- **Listed records**
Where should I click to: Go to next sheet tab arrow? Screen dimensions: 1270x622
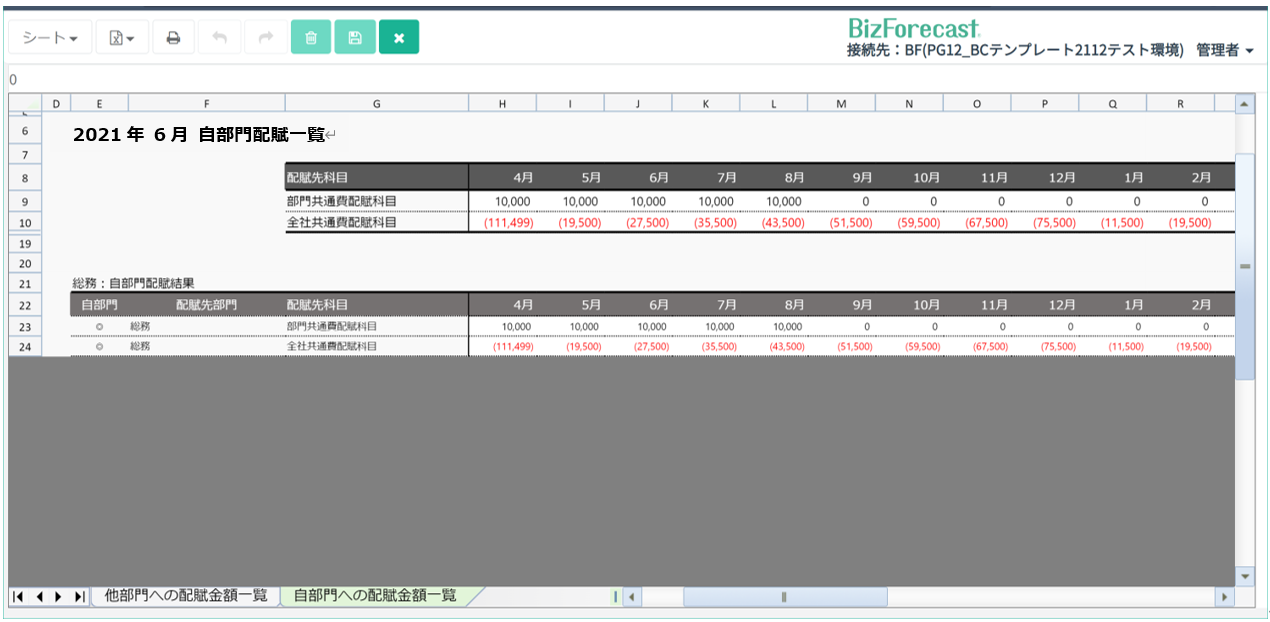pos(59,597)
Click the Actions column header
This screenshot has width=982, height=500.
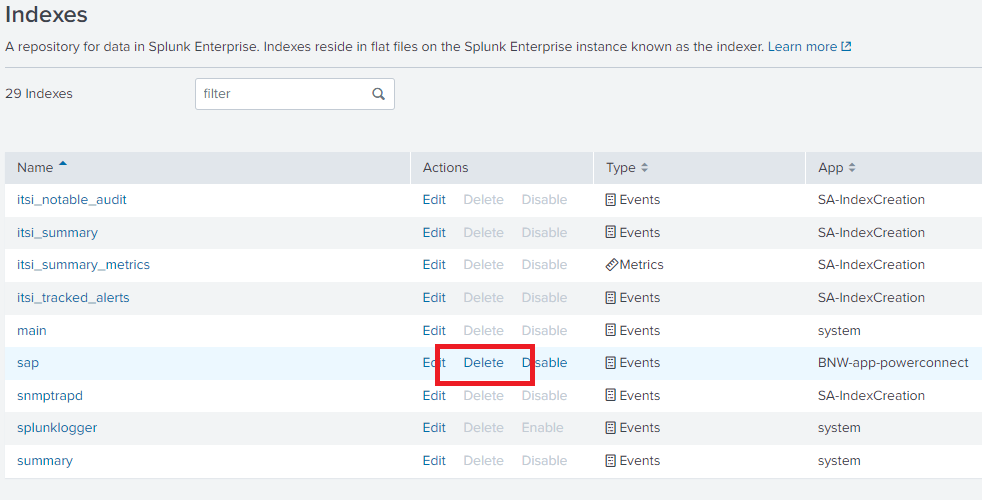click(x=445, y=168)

- **Task goal**
Rewrite the text lines of all the entries above as a JSON list of strings, one string per line, with blank lines and the pictures left out.

- **The result**
[
  "Where should I click to: Go to next sheet tab arrow? Screen dimensions: 1270x622",
  "pos(59,597)",
  "Click the Actions column header",
  "This screenshot has width=982, height=500.",
  "click(x=445, y=168)"
]